Source: Can Coding Agents Reproduce Findings in Computational Materials Science?

              03 / 03
            

The best AI assistant fails one in three real office tasks

Thirteen of the most capable AI models available today were asked to do real office work — and none of them cleared 70%.

There is a version of the AI-assistant pitch that goes like this: describe a task, the AI handles it across your software tools, you go back to thinking. Scheduling is done. The HR form is filed. The data synced. That pitch is now being tested with actual software and actual tasks — and the results are sobering. Claw-Eval-Live was built by tracking what workflows real people most want automated — the top 500 skills requested on a platform called ClawHub. From that signal, researchers assembled 105 concrete tasks: scheduling meetings across systems, managing HR approvals, syncing data between different business tools, and so on. They then connected 18 real software services in a controlled sandbox and ran 13 of the best currently available AI models through each task. The top-scoring model cleared 66.7% of tasks. No model reached 70%. The hardest categories were HR workflows, management tasks, and anything requiring coordination across multiple systems at once. One finding worth sitting with: two models could score identically on overall pass rate while looking completely different in how thoroughly they finished each task — one scraping past the finish line, the other genuinely completing the job. WHY IT MATTERS: Business process automation is one of the highest-stakes near-term applications of AI agents. If the best available systems fail a third of the time on a benchmark drawn from real demand, that gap needs to be closed before organizations can depend on these tools. THE CATCH: 105 tasks from one platform's user base is a specific slice of all possible office work. And a binary pass/fail score hides a lot of texture. But a ceiling of 66.7% among today's frontier models is a concrete data point, not an opinion.

Glossary

frontier model — The most capable AI language models currently publicly available, from companies like OpenAI, Anthropic, and Google.

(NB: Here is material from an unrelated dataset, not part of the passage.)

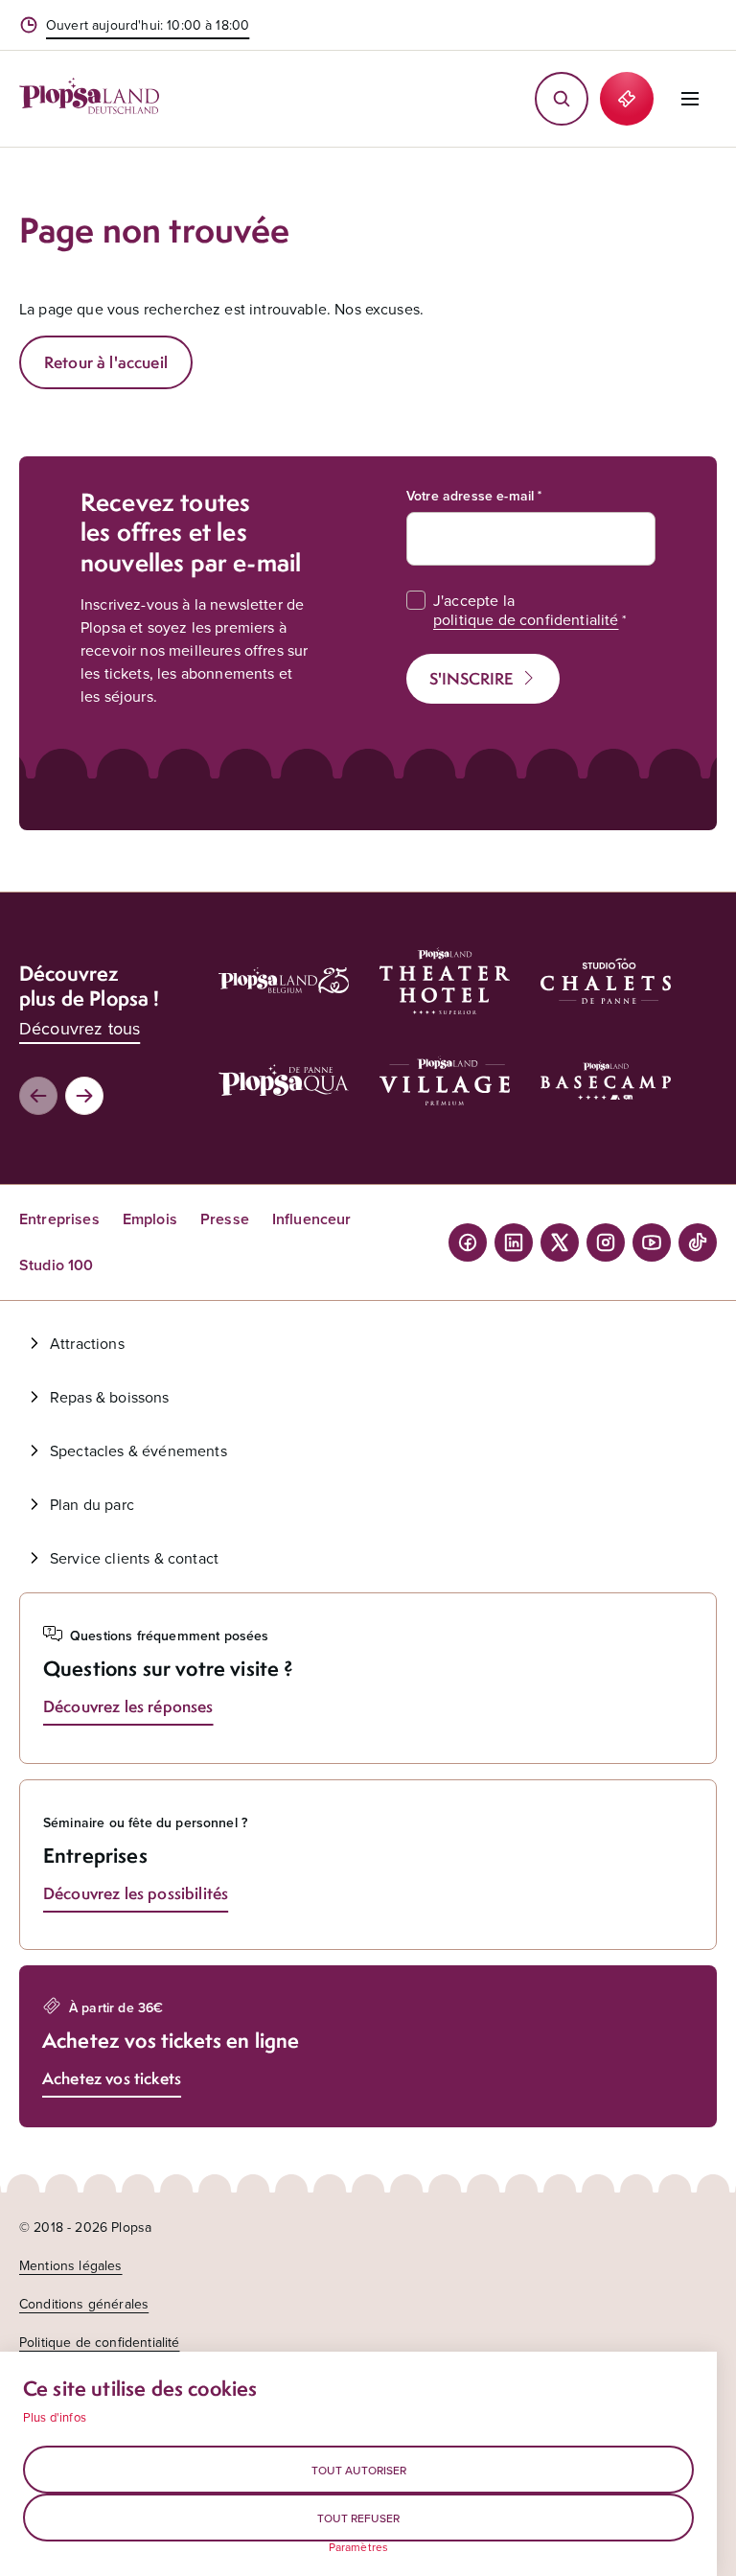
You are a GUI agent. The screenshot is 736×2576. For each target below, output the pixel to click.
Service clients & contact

sandbox — A controlled, isolated environment where software runs without affecting real data or systems — like a practice kitchen where nothing you burn actually matters.

Source: Claw-Eval-Live: A Live Agent Benchmark for Evolving Real-World Workflows

The bigger picture

Here is what these three papers are collectively telling you: AI agents are genuinely capable of impressive things inside controlled conditions, and they fall apart at a consistent rate when conditions get real. The robot manipulation paper shows that better planning architectures can dramatically improve sequential task success — but only in simulation. The materials science paper shows that reading a document and correctly executing what it describes is still beyond current agents half the time. The workflow benchmark shows that even the best models today can't reliably handle the messy, multi-system, real-software environment of an actual office. The pattern is not 'AI is failing.' The pattern is: AI works well when the environment is clean, the instructions are explicit, and the feedback is immediate. It struggles when any of those three conditions breaks down. That is a precise and useful thing to know — because it tells you exactly where the next few years of work have to go.

What to watch next

The embodied AI field is heading toward benchmarks on physical robots, not simulations — watch for results from teams testing manipulation systems in real lab environments later this year. On the agent side, several companies have announced agent evaluation frameworks for enterprise workflows; whether those numbers look better or worse than 66.7% will tell us a lot. The open question I'd most want answered: do these failure rates improve linearly as models get bigger, or is there a structural barrier that bigger alone won't fix?